In the phase III study, sunitinib was associated with serious adverse events in roughly 20% of patients. Most commonly reported were fatigue, hand–foot syndrome, asthenia and hypertension. More recently, it has been associated with thyroid dysfunction, and clinical hypothyroidism may account for many of the nonspecific symptoms associated with its use [Desai et al. 2006; Mannavola et al. 2007]. Monitoring of thyroid function, and hormone replacement therapy when appropriate, may reverse many of these symptoms. Patients will occasionally experience tumor flare symptoms that relate to sunitinib’s intermittent dose scheduling. In part to address this issue, a phase II trial of sunitinib 37.5 mg with continuous daily dosing was performed and demonstrated retained activity and tolerability [George et al. 2009]. The published median PFS of 34 weeks compared favorably with that achieved in the phase III trial of sunitinib dosed with the intermittent dose schedule (27 weeks).

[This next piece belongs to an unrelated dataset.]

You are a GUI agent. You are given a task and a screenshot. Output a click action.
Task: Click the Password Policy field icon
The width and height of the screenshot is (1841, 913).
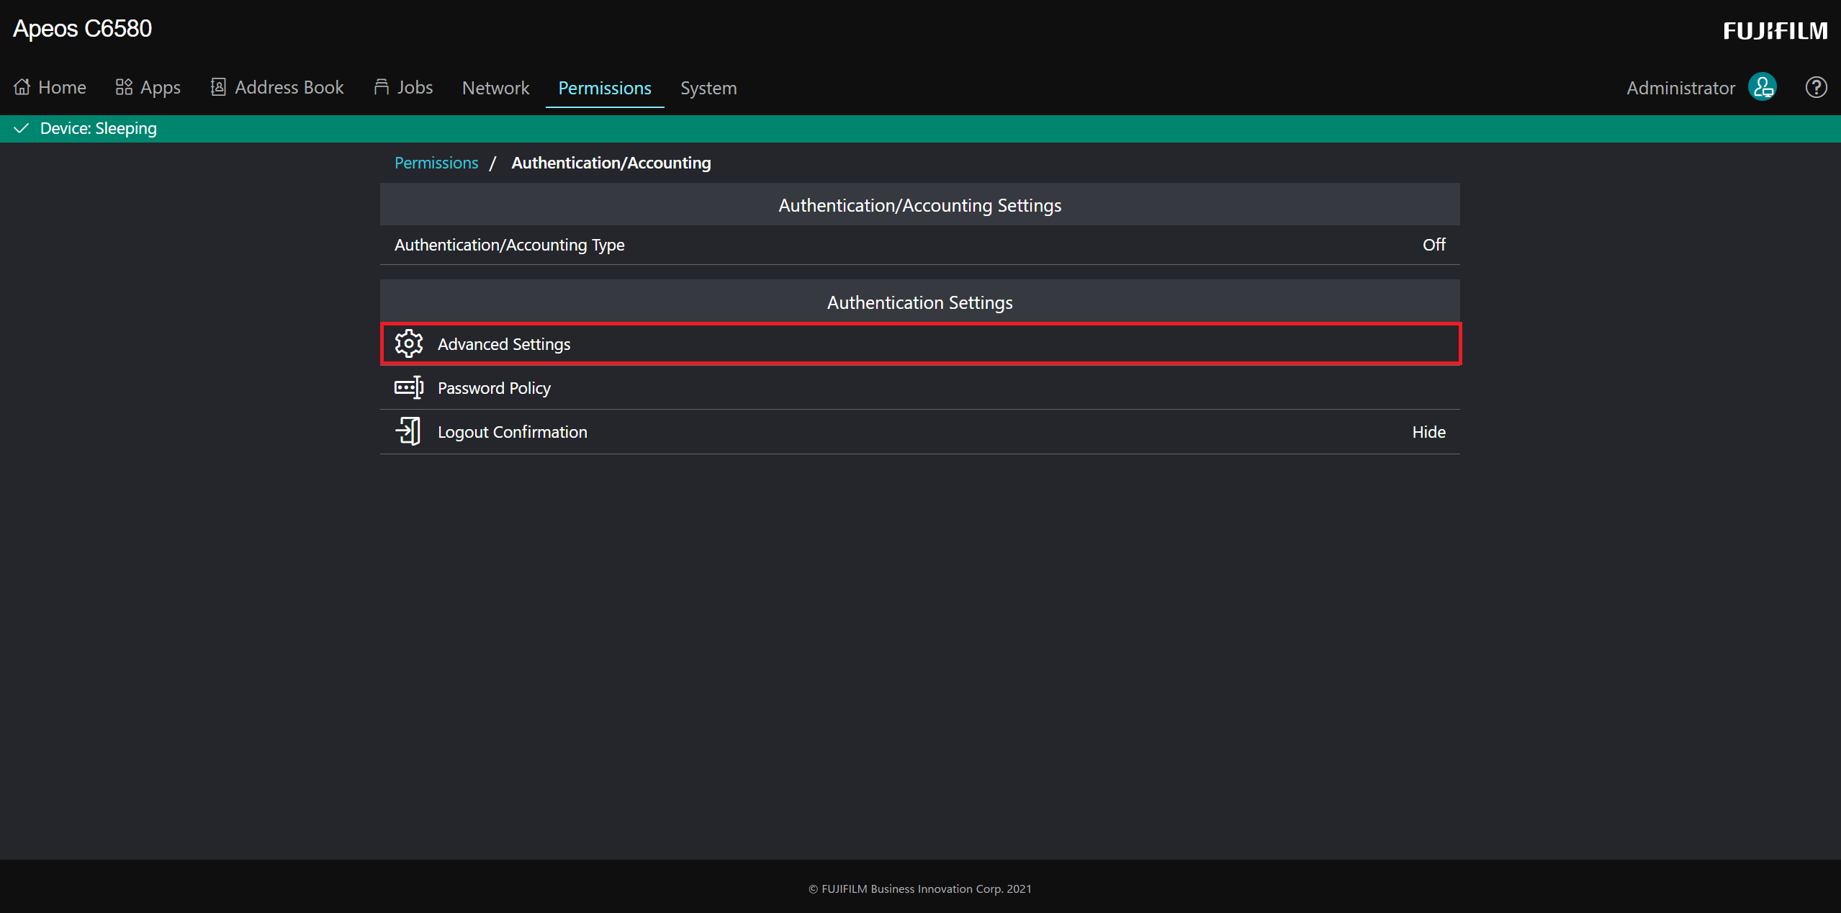pos(409,388)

Based on these results, and in the absence of any direct head-to-head comparisons, many GIST experts have now adopted this simpler, continuous dosing schedule.
Emerging strategies for managing imatinib and sunitinib-resistant gastrointestinal stromal tumor
Currently sunitinib remains the only approved agent for the treatment of imatinib-resistant or -intolerant GIST. However, with only half of patients likely to benefit and a median PFS of just over 6 months it is clear that alternative second-line and active third-line therapies are urgently required. The problem of treating advanced GIST post imatinib therapy is substantially more complex than that in the first-line setting. The diverse heterogeneity of resistance mechanisms, already described, which includes primary resistant genotypes, multiple and coexisting secondarily acquired resistance mechanisms, as well as any pharmacokinetic alterations, is a challenge for drug development and clinical trial design.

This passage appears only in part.